From the IBL database
---------------------
SpikeLab can load spike trains directly from the `International Brain
Laboratory `_ public server. This
requires the ``one-api`` and ``brainwidemap`` packages.
First, search for probes matching your criteria:
.. code-block:: python
from spikelab.data_loaders.data_loaders import query_ibl_probes
probes, stats_df = query_ibl_probes(
target_regions=["MOs", "MOp"], # Beryl atlas region names
min_units=20, # minimum good units per probe
min_fraction_in_target=0.5, # at least 50% of units in target regions
)
# probes is a list of (eid, pid) tuples
# stats_df is a pandas DataFrame with per-probe statistics
Then load a specific probe:
.. code-block:: python
from spikelab.data_loaders.data_loaders import load_spikedata_from_ibl
eid, pid = probes[0]
sd = load_spikedata_from_ibl(eid, pid)
Only units labelled as good in the Brain-Wide Map unit table are included.

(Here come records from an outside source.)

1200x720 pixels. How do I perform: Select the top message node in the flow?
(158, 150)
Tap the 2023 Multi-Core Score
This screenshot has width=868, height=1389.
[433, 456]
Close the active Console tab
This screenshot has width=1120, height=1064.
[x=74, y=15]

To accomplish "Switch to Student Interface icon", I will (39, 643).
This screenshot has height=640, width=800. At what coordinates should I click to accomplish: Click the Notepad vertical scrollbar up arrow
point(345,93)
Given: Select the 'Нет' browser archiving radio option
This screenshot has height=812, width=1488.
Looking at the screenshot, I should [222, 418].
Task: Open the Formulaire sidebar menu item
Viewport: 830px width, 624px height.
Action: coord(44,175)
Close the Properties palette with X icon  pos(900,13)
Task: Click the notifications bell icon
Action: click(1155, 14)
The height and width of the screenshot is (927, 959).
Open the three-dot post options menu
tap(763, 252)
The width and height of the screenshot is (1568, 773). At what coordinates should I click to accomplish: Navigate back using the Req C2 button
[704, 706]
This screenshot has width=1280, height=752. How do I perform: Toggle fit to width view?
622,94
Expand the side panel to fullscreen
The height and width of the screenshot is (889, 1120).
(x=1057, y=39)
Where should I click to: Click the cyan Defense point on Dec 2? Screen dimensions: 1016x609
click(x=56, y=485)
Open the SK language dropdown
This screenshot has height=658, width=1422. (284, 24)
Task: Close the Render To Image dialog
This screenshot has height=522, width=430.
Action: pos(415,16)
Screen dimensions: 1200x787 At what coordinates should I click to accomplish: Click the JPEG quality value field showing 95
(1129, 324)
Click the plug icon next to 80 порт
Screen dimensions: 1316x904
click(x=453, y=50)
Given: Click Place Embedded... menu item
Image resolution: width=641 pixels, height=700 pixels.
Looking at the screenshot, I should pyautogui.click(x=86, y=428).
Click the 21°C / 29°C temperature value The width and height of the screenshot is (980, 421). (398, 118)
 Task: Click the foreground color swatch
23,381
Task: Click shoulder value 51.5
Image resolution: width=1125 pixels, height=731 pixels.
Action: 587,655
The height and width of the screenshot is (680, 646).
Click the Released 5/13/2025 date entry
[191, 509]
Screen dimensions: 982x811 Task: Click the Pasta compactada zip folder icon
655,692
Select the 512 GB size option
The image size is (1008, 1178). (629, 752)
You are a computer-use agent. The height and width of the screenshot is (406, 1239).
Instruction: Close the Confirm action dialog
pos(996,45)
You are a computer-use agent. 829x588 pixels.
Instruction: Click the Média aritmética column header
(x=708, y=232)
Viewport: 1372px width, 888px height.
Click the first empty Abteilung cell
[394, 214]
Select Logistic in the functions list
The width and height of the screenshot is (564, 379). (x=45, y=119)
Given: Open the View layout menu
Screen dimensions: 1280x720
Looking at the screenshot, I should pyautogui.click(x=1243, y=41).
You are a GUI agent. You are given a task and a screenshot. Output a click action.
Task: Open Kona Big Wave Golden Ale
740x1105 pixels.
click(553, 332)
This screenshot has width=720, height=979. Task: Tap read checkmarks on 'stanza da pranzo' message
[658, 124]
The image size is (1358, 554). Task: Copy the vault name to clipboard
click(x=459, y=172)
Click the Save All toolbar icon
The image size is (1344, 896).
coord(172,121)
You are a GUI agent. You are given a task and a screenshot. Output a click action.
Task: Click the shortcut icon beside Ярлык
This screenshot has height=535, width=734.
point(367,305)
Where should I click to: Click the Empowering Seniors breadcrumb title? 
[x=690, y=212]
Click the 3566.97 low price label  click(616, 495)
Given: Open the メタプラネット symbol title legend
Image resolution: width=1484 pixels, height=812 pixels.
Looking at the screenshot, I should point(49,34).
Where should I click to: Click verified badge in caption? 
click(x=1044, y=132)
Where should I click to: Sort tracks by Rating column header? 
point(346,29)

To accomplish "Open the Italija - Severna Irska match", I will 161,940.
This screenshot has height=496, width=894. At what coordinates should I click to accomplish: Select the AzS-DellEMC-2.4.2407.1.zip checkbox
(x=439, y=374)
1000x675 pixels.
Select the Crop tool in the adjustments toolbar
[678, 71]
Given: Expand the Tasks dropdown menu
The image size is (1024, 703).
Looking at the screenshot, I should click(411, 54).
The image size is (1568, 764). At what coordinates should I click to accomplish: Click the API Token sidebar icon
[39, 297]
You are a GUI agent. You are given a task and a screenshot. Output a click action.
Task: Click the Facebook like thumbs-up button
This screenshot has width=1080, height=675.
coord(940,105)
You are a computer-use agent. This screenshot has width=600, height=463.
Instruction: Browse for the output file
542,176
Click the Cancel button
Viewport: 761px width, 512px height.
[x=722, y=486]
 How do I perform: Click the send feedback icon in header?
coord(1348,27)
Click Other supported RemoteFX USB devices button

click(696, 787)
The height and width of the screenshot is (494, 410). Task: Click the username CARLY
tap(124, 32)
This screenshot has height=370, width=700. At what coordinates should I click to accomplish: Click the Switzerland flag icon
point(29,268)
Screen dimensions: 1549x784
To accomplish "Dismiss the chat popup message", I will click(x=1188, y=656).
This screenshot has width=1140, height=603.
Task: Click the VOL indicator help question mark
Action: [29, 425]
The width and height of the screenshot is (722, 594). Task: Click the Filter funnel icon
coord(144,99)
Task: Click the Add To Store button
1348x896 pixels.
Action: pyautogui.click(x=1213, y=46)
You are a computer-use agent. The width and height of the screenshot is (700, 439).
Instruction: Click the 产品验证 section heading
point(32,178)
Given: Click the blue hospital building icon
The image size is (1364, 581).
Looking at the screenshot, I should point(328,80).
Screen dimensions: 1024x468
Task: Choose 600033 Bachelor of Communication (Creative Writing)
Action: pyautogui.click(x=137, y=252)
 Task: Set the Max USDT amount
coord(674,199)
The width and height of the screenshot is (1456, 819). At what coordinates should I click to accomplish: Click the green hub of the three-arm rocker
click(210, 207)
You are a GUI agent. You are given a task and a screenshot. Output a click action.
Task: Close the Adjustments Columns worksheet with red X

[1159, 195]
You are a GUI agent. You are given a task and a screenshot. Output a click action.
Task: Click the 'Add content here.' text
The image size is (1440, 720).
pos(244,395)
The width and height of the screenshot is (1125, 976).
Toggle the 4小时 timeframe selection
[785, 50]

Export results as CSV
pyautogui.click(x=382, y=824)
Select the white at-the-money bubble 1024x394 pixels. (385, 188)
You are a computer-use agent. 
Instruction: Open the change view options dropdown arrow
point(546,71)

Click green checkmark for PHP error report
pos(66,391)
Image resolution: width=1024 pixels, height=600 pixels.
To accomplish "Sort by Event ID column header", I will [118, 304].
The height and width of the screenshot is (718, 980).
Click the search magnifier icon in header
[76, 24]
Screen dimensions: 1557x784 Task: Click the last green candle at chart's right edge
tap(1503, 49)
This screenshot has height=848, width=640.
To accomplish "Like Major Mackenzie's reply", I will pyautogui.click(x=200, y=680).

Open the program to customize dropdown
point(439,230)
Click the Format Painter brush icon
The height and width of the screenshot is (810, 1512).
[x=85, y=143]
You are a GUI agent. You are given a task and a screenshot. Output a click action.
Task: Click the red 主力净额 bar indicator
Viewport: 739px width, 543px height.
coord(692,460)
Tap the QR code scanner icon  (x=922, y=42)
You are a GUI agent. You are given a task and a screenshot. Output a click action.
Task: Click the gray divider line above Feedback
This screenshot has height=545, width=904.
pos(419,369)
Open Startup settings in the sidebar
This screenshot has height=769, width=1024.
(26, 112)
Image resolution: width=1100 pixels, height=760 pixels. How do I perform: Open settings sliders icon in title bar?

Trial event times are stored in ``sd.metadata`` as numpy arrays in
milliseconds.
From Neo SpikeTrains
--------------------
If you have a list of `Neo `_ ``SpikeTrain``
objects, convert them directly using the static constructor:
.. code-block:: python
from spikelab import SpikeData
# spiketrains is a list of neo.SpikeTrain objects
sd = SpikeData.from_neo_spiketrains(spiketrains)
The constructor converts spike times to milliseconds automatically using the
units attached to each ``SpikeTrain``.
From raw data
-------------
:class:`~spikelab.spikedata.spike_data.SpikeData` provides two static
constructors for building spike data from arrays that do not require any
external file format.
From threshold detection
^^^^^^^^^^^^^^^^^^^^^^^^
If you have raw voltage traces as a NumPy array of shape ``(channels, time)``,
you can detect spikes using a threshold crossing method:
.. code-block:: python
from spikelab.spikedata.spike_data import SpikeData
import numpy as np
raw_traces = np.random.randn(64, 600000) # 64 channels, 30 s at 20 kHz
sd = SpikeData.from_thresholding(
raw_traces,
fs_Hz=20000,
threshold_sigma=5.0,
filter=True, # 300-6000 Hz Butterworth bandpass
hysteresis=True,
direction="both", # detect both positive and negative crossings
)
The resulting ``SpikeData`` object has the original traces attached as
``raw_data`` and ``raw_time`` attributes.
From a spike count raster
^^^^^^^^^^^^^^^^^^^^^^^^^
If you already have a ``(N, T)`` spike count raster, you can convert it
directly:
.. code-block:: python
from spikelab.spikedata.spike_data import SpikeData
import numpy as np
raster = np.random.poisson(0.01, size=(32, 100000))
sd = SpikeData.from_raster(raster, bin_size_ms=1.0)
Spikes are placed evenly within each bin.